Un’indagine denominata “Doppia Curva” ha scoperchiato una realtà inquietante all’interno delle tifoserie organizzate di Inter e Milan. Il giudice per l’udienza preliminare di Milano, Rossana Mongiardo, ha condannato i capi ultras di entrambe le squadre, Luca Lucci e Andrea Beretta, a dieci anni di carcere ciascuno. L’inchiesta ha rivelato come la Curva Nord dell’Inter fosse influenzata da una “protezione di matrice mafiosa”, mettendo la società in uno stato di “sudditanza”. Questo ha permesso ai leader di beneficiare di agevolazioni, seppure contro la loro volontà.
Dall’altra parte, la curva del Milan ha ottenuto guadagni illeciti superiori a 100mila euro annui, sfruttando attività come la “rivendita dei biglietti”. Le motivazioni della sentenza dettagliano le accuse, che spaziano dall’omicidio di Antonio Bellocco nel 2024 a un tentato omicidio avvenuto sei anni prima. Le due curve, secondo l’accusa, avrebbero stipulato un patto per affari illeciti, con la curva dell’Inter aggravata da rapporti con la ‘ndrangheta.

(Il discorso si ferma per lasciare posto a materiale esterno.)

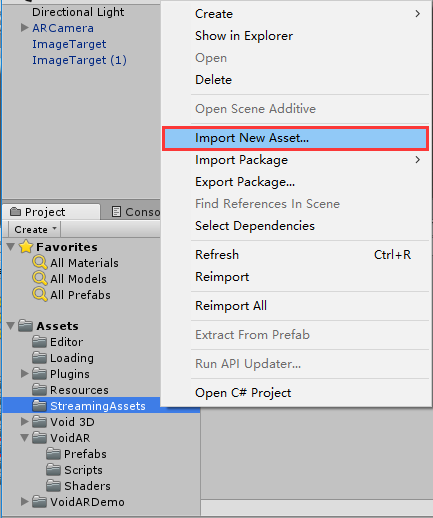Expand the ARCamera hierarchy item
The width and height of the screenshot is (433, 518).
(x=24, y=28)
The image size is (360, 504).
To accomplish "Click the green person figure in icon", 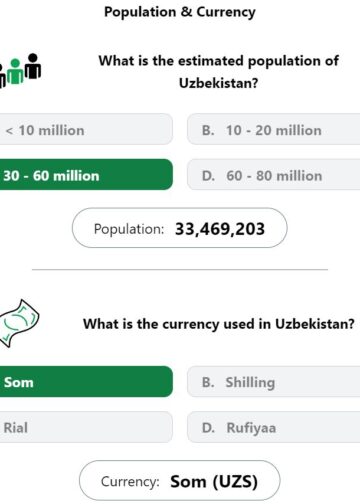I will pyautogui.click(x=15, y=72).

La situazione per l’Inter è stata particolarmente delicata, con la società che si è trovata in una posizione di debolezza nei confronti degli esponenti della Curva Nord. Figure come Paolo Bordogna, Nicola Ranieri, Paolo Gandinelli e Claudio Sala sono state identificate come “maggiormente coinvolte” in questi rapporti di sudditanza. Nonostante le accuse serie, nessuno di loro è stato indagato. Sia l’Inter che il Milan, insieme alla Lega Serie A, si sono costituite parte civile nel processo, ricevendo risarcimenti per i danni subiti.
Le due squadre, sotto il controllo della procura di Milano, stanno lavorando per interrompere i legami con queste frange estreme delle tifoserie.